Heart Rate Variability: Two Basic Patterns
here are two basic patterns of Heart Rate Variability (see diagram). The incoherent HRV pattern (Top) is characterized by a low peak-to-nadir difference in the waveform of the heartbeat, and it is typical of states of high sympathetic tone. Chronic sympathetic overactivity, as seen in states of depression, anger, anxiety and hostility, trigger increases in parasympathetic tone, reflecting the autonomic system’s attempt to achieve homeostasis. In a simple but reasonable analogy, it is like running your car with your foot on the gas and brake at the same time: the conflicting signals produce discordant function, which is reflected in the jagged and incoherent form of the HRV pattern.
The more coherent HRV pattern (Bottom) associated with positive emotional states represents a balanced, cohesive ebb and flow of sympathetic and parasympathetic tone. This occurs when both tonalities are at modest to low output, and it is characteristic of lows tress, high-satisfaction emotional states.
Low HRV is associated with high sympathetic tone, and the detrimental cardiac effects of chronically elevated sympathetic tone are very well documented. They include increased arrhythmia, vaso-reactivity, hyper-coagulability, and thrombosis (Sudhair V, et al. American Journal of Cardiology. 1994; 73: 653– 657). Low HRV patterning is also associated with higher risk of sudden death and MI in patients with CAD (Khaykin Y, et al. Canadian Journal of Psychiatry. 1998; 43:183–186. Enhancing Recovery in Coronary Heart Disease Patients (ENRICHD) Study Group. American Heart Journal. 2000; 139: 1–9. Bernardi, et al. BMJ 2001; 323:1446–1449 Blumenthal JA, et al. American Journal of Cardiology. 2002 Jan15; 89(2):164–8. Carney RM, et al. Psychosom Medicine. 2000; 62:639–647)
Incoherent Heart Rate Variability is also found in people with CAD who are depressed. In Carney’s post-MI study, those who were depressed had consistent incoherent Heart Rate Variability patterns compared to those who were not depressed. HRV was equally incoherent in those who had major depression, minor depression, or dysthymia, compared to those without depressive symptoms.
Emotional States and Heart Rate Variability Patterns
The Institute of HeartMath, an institute dedicated to the study of the physiology of emotions, was founded in 1991 by a group of educators, engineers and researches. HeartMath has published many studies evaluating the relationship of emotions and HRV (McCraty, R, et al. American Journal of Cardiology. 1995; 76:1089). In one study, power spectral density (PSD) analysis of HRV was used to compare autonomic activation and sympathovagal balance in subjects during a 5-minute baseline period, followed by a 5-minute period of self-induced anger, and then a 5-minute period of appreciation. These experiments used HeartMath’s Freeze Frame® technique, a biofeedback method based on HRV.

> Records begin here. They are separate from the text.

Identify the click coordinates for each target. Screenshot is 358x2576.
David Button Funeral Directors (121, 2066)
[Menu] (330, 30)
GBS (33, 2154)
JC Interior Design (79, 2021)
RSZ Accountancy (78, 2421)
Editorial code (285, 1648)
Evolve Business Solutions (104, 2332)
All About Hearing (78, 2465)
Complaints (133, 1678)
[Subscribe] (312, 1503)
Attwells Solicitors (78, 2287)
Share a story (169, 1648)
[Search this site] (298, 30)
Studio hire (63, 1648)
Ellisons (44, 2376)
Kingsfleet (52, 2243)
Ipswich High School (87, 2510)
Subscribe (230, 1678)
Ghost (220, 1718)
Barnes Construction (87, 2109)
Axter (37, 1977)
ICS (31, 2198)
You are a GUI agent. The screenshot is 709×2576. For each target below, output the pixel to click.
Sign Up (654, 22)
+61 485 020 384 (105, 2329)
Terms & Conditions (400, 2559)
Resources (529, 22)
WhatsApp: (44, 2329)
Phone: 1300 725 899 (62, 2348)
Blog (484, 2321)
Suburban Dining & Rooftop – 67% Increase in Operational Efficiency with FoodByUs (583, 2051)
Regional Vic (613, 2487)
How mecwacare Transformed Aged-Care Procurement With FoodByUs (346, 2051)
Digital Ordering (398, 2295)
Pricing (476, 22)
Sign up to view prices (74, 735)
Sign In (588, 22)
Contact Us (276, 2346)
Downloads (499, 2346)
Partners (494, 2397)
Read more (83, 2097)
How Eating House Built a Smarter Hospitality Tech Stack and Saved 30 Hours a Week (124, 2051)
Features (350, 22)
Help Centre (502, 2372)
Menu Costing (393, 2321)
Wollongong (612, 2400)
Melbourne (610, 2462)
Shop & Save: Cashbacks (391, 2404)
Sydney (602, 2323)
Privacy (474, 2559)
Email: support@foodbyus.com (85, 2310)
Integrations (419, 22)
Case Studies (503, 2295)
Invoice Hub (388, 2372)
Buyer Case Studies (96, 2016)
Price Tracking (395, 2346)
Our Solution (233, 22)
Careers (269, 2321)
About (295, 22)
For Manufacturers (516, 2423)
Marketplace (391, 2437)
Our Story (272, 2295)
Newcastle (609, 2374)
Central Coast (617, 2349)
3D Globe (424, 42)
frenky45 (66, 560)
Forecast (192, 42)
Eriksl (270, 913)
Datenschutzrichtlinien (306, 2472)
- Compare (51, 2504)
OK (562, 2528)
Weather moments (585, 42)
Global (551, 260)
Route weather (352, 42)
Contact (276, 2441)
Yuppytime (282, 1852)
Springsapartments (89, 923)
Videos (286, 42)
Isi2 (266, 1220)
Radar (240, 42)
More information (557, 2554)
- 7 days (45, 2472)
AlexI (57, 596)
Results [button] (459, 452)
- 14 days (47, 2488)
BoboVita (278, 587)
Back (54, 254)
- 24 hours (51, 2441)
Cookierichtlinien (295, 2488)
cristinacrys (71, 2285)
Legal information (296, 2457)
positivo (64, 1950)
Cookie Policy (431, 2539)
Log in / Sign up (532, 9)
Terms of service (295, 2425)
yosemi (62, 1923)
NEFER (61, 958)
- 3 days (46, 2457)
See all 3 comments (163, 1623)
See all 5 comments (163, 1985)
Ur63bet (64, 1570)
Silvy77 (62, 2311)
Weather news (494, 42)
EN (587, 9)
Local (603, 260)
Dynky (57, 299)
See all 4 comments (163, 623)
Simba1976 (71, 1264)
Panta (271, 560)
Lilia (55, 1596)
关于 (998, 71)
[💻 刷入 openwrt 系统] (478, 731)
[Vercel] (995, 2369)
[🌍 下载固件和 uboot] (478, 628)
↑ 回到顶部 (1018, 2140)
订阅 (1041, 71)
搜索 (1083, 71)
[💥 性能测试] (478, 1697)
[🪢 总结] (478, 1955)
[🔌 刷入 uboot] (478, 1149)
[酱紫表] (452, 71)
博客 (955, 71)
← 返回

The researchers found that both anger and appreciation caused an overall increase in autonomic activation, as demonstrated by an increase in power in all frequencies of the HRV power spectrum, as well as an increase in mean heart rate. However, the two emotional states produced very different effects in terms of sympathovagal balance.
Anger produced a sympathetically dominated power spectrum, whereas appreciation produced a shift toward increased parasympathetic activity (Tiller, W., McCraty, R., & Atkinson, M. Alternative Therapy Health Medicine. 1996: 2(1):52). These shifts were correlated with shifts in HRV to ‘healthier’ patterns correlating with lower cardiac risk. These and other findings from the HeartMath researchers strongly suggest that shifting to and maintaining a sincere, positive emotional state may shift physiology towards overall better health. This may explain why optimists have significantly lower mortality than those who are generally pessimistic (Kubzansky LD, et al. Psychosom Medicine. 2001; 63:910– 916).
Emotional Shifting and Health Improvement
Emotional shifting refers to techniques that help an individual switch their emotional state consciously. These can be quick and easy, such as changing one’s focus from an emotionally agitating situation to an emotionally calming or joyful one, or they can be longer, deeper and more involved, such as routine practice of a lovingkindness meditation.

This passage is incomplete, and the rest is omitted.